» Reading text
┌────────

My dad got mustard gassed in a foxhole in France while trying to save there sorry a++es in WWI and then, dummy us, we did it again in WWII.

A lot of French soldiers fought for the independence of your country. The French helped the US every time they were in need. They even were so kind to tell your government that their intelligence services gathered that terrorists were planning an attack in New York and Washington, D.C. on 11 September 2001. However, your government decided that it was not in their best interest to prevent such an attack. I guess Fox News didn't tell you that either.

But then again, this is way off-topic. It is not relevant to the discussion at all. The point is that French lawmakers are attempting to prevent companies from imposing a vendor lock-in on consumers.

In my opinion, this is a necessary measure to remain a healthy market. I would, however, have preferred it if DRM was forbidden altogher. It is rather insane and it benefits only record companies, but not consumers and artists.

ZoomZoomZoom
Jul 4, 2006, 09:16 PM
it wouldnt be a problem if it was something apple had created, but its not its music and music at the end of the day belongs to the user creater whoever
the french realise this and have done their best to give us more use from it


Quite simply, when you go to a store, whether it be physical or online, and buy music - you do not own the music. You pay for certain rights to the music. When you purchase a song from iTMS, you pay for the right to listen to the music on your computer or on an iPod, not for the right to play it on a Rio.

└────────

» Problem 1
Repeat word for word the stretch of the forum thread from "ZoomZoomZoom" through "it on a Rio.".
» Problem 2
Decide whether each statement agrees with the forum thread, answering yes or no and quoting the words that settle it: (a) French lawmakers are trying to stop companies from imposing a vendor lock-in on consumers. (b) Buying a song from iTMS gives the right to play it on a Rio. (c) One writer says DRM benefits artists.
The data entries are separate material and have no connection to the forum thread.

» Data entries

┌────────

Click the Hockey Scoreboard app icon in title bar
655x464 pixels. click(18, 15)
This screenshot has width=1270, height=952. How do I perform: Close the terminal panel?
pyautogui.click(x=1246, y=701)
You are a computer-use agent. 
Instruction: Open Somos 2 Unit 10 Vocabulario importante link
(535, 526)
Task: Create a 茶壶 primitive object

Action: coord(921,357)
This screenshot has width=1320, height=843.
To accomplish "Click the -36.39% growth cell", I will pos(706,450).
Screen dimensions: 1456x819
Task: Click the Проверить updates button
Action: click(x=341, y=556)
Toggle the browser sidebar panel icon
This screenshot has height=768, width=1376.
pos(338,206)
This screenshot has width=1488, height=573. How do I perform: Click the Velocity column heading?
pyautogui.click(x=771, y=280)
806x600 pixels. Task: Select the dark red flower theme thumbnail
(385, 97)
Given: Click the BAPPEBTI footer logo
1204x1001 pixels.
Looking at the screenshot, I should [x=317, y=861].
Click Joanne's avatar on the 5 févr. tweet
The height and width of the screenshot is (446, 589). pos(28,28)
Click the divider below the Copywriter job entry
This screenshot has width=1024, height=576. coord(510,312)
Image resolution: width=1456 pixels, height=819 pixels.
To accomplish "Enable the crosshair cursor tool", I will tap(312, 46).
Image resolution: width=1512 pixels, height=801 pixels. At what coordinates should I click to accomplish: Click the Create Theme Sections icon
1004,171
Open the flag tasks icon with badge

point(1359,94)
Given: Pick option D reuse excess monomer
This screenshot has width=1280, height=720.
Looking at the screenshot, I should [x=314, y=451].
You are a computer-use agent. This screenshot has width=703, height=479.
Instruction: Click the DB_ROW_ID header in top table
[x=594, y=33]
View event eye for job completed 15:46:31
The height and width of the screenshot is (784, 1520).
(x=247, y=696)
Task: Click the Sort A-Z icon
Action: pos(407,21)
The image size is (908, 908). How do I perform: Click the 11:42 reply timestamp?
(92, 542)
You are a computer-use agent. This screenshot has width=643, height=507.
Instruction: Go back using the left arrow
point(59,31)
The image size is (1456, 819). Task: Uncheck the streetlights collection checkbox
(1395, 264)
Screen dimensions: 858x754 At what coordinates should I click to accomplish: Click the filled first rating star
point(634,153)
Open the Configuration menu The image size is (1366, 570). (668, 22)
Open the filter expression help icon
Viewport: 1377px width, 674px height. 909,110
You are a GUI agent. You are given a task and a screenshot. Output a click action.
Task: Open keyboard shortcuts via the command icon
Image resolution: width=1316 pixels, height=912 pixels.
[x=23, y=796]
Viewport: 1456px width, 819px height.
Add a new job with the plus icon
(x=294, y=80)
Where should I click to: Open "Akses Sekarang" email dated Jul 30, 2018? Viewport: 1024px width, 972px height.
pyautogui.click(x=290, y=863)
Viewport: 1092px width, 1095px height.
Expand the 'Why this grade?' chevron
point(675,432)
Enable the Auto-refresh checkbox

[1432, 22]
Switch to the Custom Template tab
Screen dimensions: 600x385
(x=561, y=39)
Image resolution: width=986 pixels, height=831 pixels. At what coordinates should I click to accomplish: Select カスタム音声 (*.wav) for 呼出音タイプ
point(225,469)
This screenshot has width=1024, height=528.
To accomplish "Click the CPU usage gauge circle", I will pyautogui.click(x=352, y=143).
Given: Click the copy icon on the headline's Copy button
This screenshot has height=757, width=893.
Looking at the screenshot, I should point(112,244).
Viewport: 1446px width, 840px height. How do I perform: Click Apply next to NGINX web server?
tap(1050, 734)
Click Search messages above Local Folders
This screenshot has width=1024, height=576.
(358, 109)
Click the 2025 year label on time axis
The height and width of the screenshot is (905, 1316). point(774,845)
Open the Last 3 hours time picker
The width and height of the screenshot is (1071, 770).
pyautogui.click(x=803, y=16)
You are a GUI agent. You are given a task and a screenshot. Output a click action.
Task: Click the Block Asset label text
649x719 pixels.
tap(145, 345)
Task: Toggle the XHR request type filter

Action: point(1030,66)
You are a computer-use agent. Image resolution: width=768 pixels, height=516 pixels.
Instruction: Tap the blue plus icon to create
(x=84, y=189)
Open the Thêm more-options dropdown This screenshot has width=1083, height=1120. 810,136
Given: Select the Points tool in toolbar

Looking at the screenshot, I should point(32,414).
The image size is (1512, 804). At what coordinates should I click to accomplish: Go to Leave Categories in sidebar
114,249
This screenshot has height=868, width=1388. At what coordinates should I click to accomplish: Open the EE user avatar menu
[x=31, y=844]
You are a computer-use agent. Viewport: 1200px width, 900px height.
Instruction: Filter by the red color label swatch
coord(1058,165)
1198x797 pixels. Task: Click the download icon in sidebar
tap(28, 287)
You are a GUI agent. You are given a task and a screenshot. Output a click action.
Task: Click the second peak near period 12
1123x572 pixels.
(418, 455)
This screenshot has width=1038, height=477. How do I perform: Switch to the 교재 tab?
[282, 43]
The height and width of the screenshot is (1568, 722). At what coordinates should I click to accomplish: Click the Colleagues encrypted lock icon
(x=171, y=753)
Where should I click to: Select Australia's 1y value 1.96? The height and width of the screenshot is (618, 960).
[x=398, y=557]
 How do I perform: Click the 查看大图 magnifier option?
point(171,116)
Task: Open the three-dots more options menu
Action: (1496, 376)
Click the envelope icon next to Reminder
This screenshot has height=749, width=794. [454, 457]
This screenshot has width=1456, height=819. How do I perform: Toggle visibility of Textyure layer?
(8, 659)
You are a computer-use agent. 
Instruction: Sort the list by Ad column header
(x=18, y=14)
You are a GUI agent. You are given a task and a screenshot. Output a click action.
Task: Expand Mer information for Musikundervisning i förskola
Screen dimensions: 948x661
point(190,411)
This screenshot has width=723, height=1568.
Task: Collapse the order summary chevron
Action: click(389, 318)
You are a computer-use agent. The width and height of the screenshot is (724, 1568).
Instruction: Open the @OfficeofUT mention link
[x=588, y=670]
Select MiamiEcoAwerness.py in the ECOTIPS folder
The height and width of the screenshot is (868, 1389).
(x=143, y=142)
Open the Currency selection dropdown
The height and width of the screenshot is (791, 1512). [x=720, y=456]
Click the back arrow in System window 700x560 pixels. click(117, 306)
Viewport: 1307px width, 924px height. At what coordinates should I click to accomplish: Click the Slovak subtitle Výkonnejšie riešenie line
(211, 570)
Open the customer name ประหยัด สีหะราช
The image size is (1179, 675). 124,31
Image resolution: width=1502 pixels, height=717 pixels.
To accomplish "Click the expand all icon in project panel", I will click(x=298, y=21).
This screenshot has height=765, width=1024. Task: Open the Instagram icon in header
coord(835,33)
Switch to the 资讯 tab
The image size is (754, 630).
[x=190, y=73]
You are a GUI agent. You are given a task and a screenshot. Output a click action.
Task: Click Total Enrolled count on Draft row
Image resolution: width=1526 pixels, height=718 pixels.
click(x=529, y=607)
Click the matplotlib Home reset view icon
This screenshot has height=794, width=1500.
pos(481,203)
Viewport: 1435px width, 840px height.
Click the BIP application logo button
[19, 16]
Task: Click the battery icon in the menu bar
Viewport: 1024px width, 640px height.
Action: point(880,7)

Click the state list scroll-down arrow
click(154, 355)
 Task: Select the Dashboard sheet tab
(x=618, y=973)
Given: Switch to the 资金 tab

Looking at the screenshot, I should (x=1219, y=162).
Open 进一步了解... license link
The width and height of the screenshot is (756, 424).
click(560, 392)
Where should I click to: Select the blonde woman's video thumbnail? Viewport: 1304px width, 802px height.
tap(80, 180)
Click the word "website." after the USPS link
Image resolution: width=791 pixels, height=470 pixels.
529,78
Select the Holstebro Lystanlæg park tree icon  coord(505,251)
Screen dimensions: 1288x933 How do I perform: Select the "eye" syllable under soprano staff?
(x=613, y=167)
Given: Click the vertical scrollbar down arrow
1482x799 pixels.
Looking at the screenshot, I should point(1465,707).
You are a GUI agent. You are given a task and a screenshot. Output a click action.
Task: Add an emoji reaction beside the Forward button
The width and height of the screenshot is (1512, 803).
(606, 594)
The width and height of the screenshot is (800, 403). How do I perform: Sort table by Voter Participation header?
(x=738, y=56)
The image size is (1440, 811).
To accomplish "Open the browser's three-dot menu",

└────────

» Exercise response 1
ZoomZoomZoom
Jul 4, 2006, 09:16 PM
it wouldnt be a problem if it was something apple had created, but its not its music and music at the end of the day belongs to the user creater whoever
the french realise this and have done their best to give us more use from it


Quite simply, when you go to a store, whether it be physical or online, and buy music - you do not own the music. You pay for certain rights to the music. When you purchase a song from iTMS, you pay for the right to listen to the music on your computer or on an iPod, not for the right to play it on a Rio.

» Exercise response 2
(a) Yes: "The point is that French lawmakers are attempting to prevent companies from imposing a vendor lock-in on consumers."
(b) No: "not for the right to play it on a Rio."
(c) No: "it benefits only record companies, but not consumers and artists."